Below are the best tips for repelling these pests before they bite:
- Clothing: Use clothing to create a barrier between you and biting insects. Use long-sleeved shirts and pants when you go out walking, biking, or hiking.
- Insect Repellant: Treat your clothing and gear as well as any exposed skin with insect repellant. Use effective, Environmental Protection Agency (EPA)-approved repellants that include either DEET, picaridin, IR3535, oil of lemon eucalyptus (also called para-menthane-diol), or 2-undecanone.
- Screens: Use screens to keep mosquitoes outside and netting over baby carriers, strollers, and cribs.
- Sex: The Zika virus can be transmitted sexually. If you or your partner may have been exposed, be sure to use protection.
- Standing water: Regularly empty any water containers in your yard and around your home (at least once a week). Anything that holds standing water can become a breeding ground for mosquitoes. Watch out for birdbaths, flowerpots, trash containers, old tires, buckets, and other similar items.

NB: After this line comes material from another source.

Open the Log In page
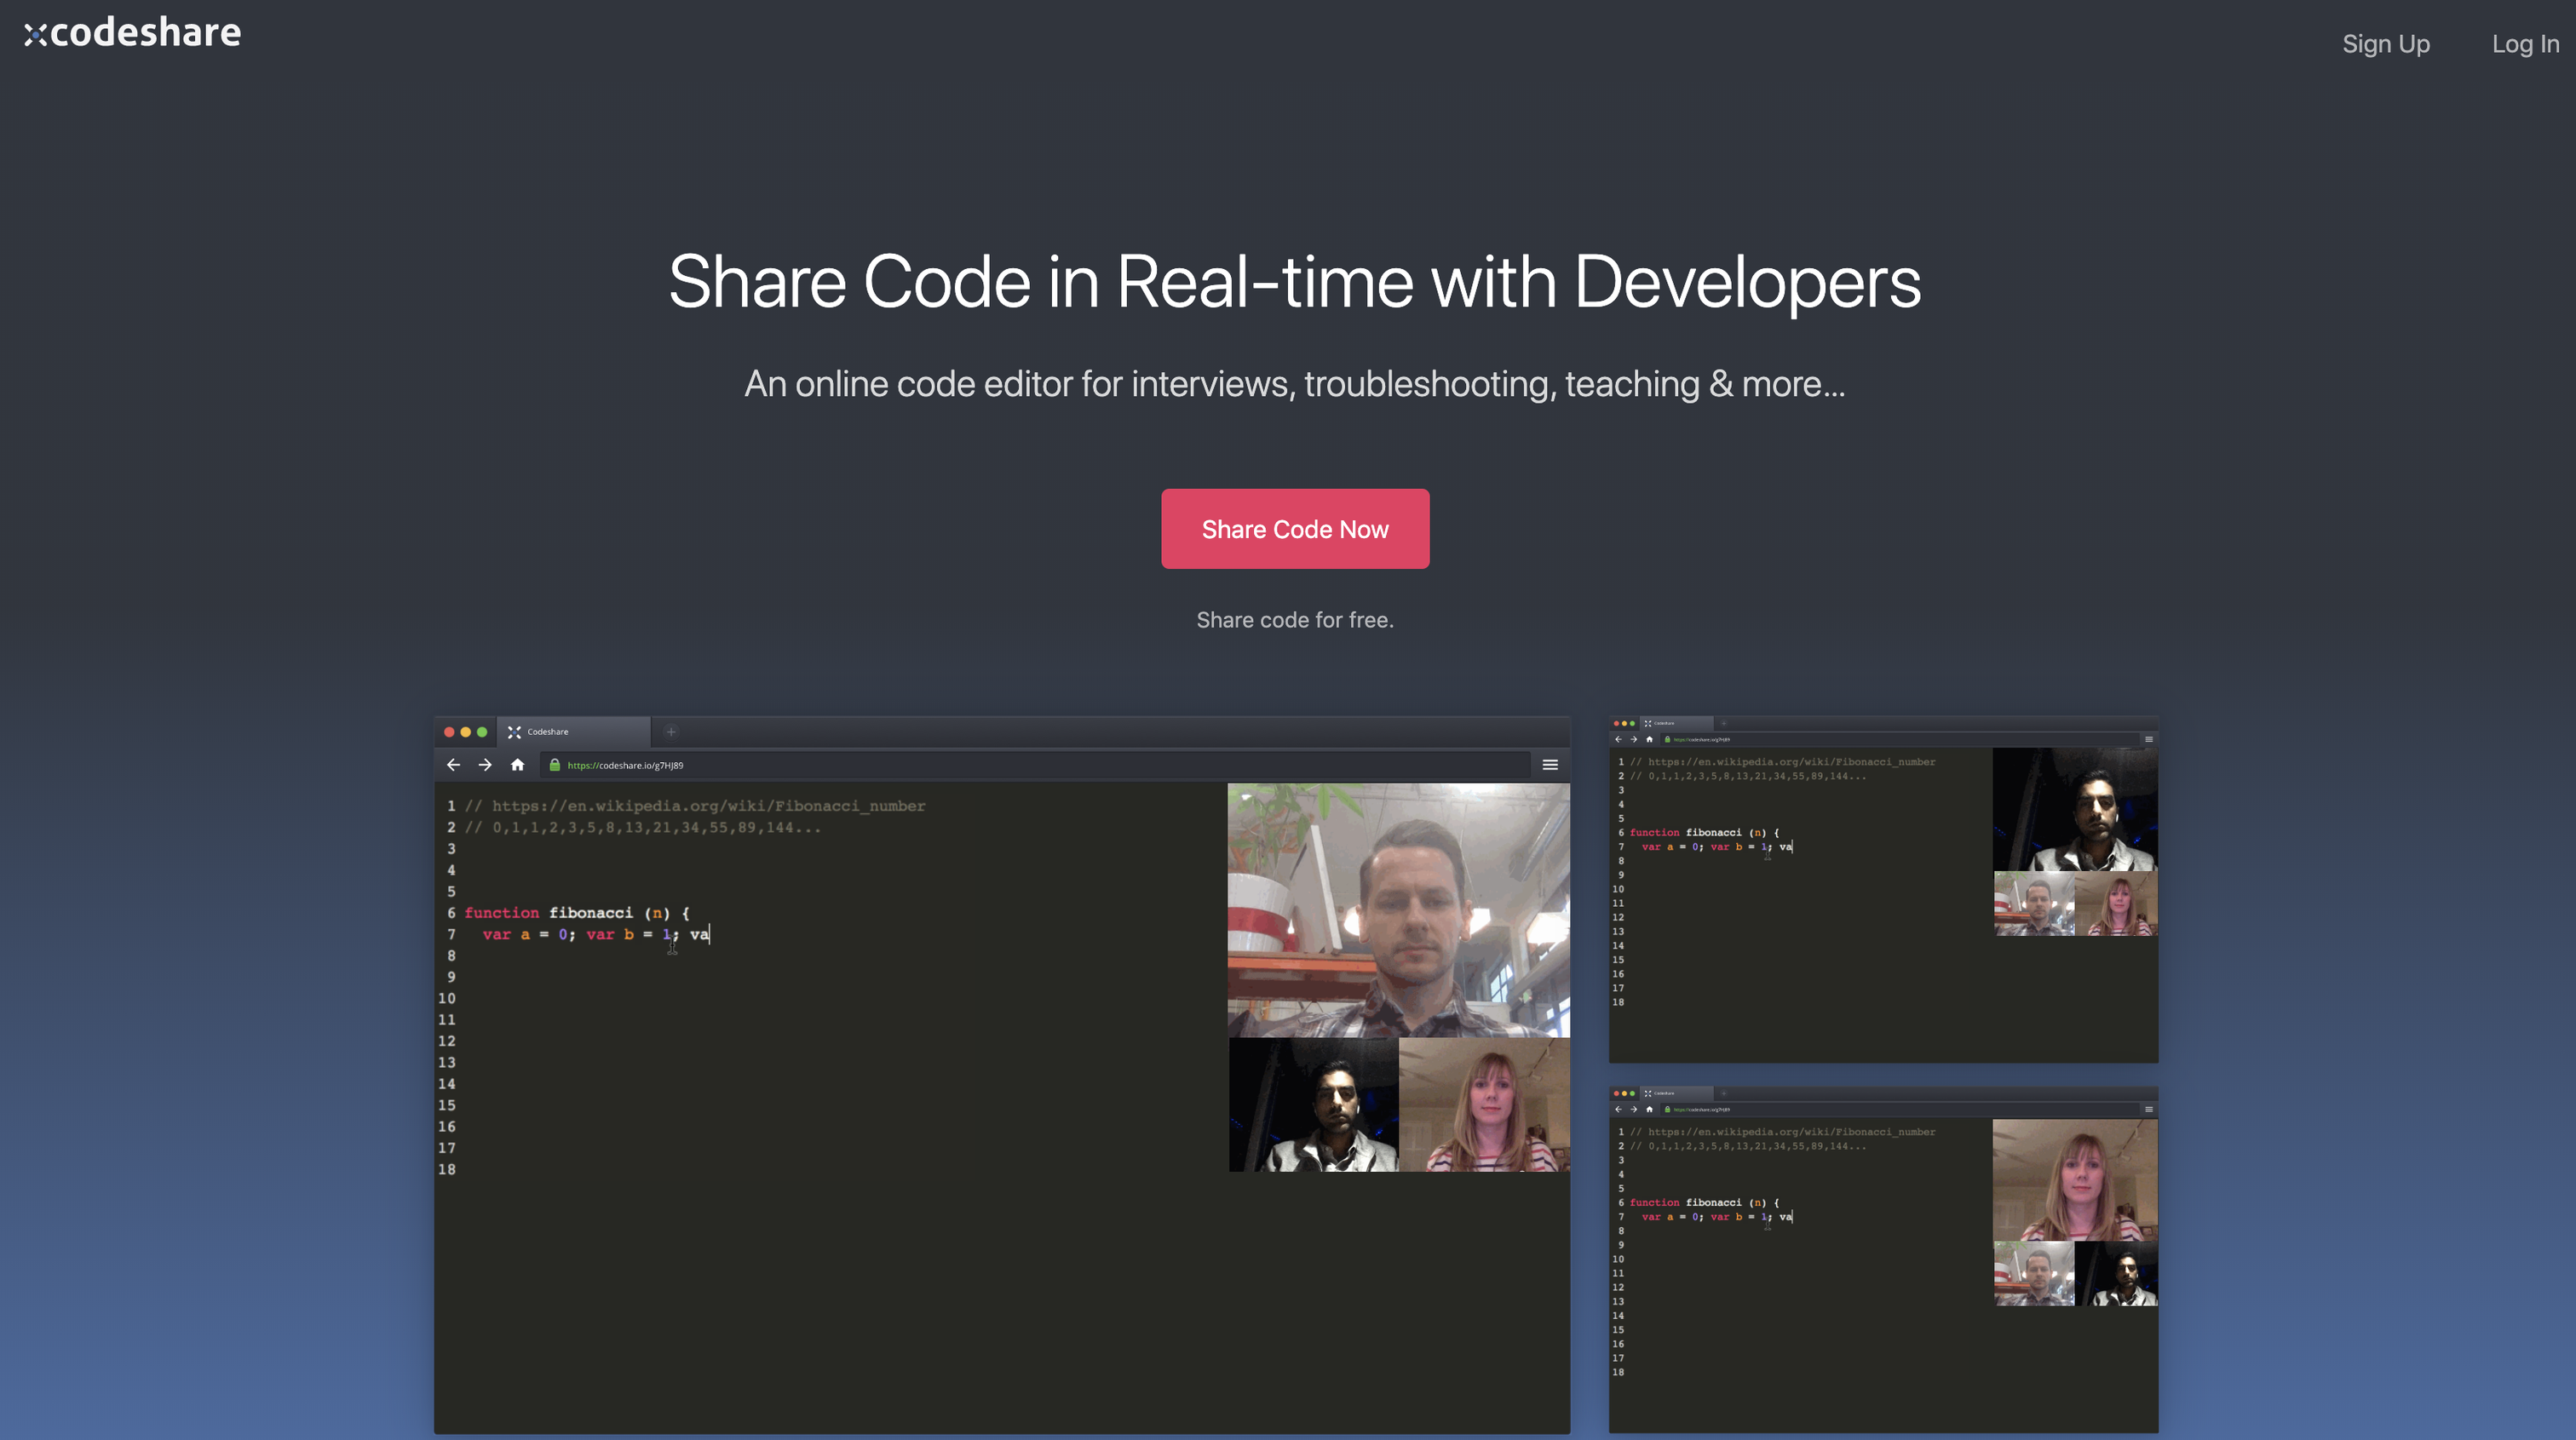 coord(2524,44)
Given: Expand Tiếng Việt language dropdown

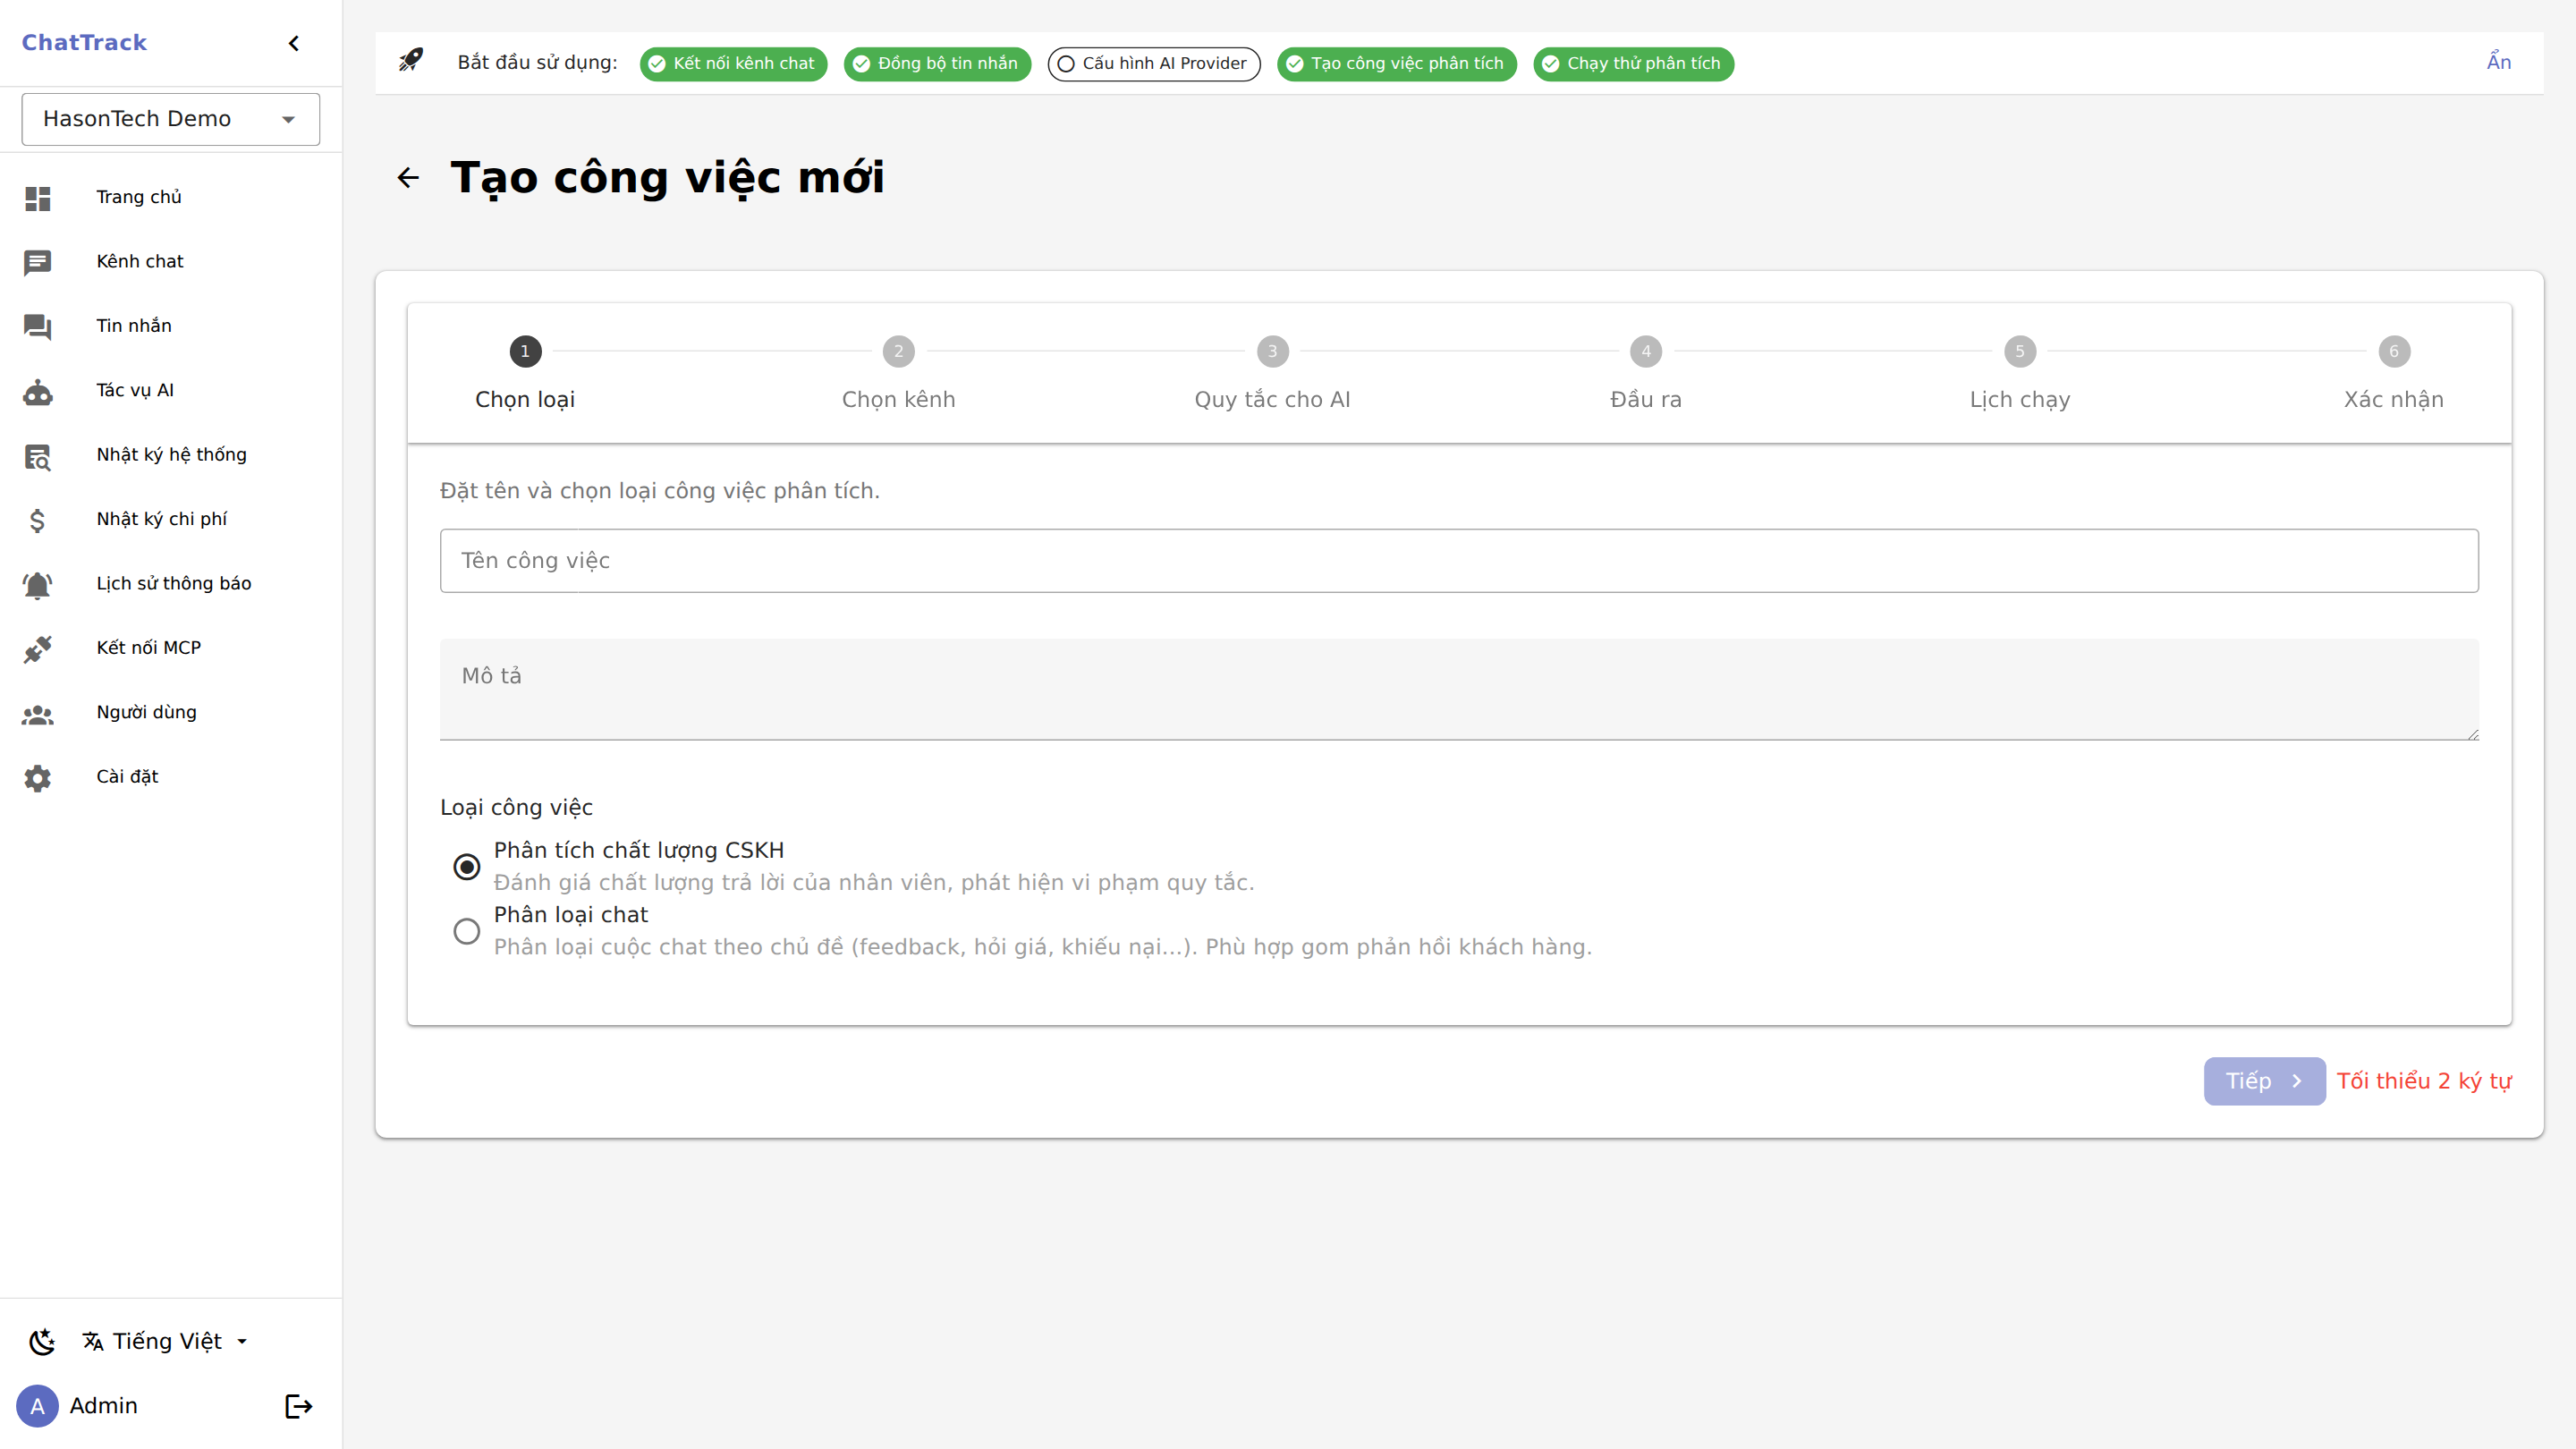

- Travel: Always check the CDC website (https://www.cdc.gov/zika) for updates on Zika and other insect-transmitted diseases before traveling to affected areas. If you are trying to get pregnant, consider avoiding nonessential travel to areas with a CDC Zika travel notice.
- Mow: To keep reduce ticks on your property, keep your lawn mowed and dispose of any leaf piles. (Ticks like tall grass, leaf litter and underbrush.) Remove wood, brush, and rock piles near the house.
- Walk: Always stay in the center of trails when hiking, and avoid brushy areas with high grass and fallen leaves to avoid ticks.
- Search: After any hike outdoors, bathe or shower as soon as possible, and conduct a full-body tick check. Be particularly careful of hidden areas such as behind the ears, under the arms, inside the belly button, behind the knees, in the hair, between the legs, and around the waist. Examine any hiking and camping gear, as well, and tumble clothes, blankets, sleeping bags and the like in the dryer on high for 10 minutes to kill any ticks.
- Seal: To keep dangerous insects out of your home, be sure to seal up cracks and gaps around windows, walls, roofs, doors, and near the attic and crawl spaces.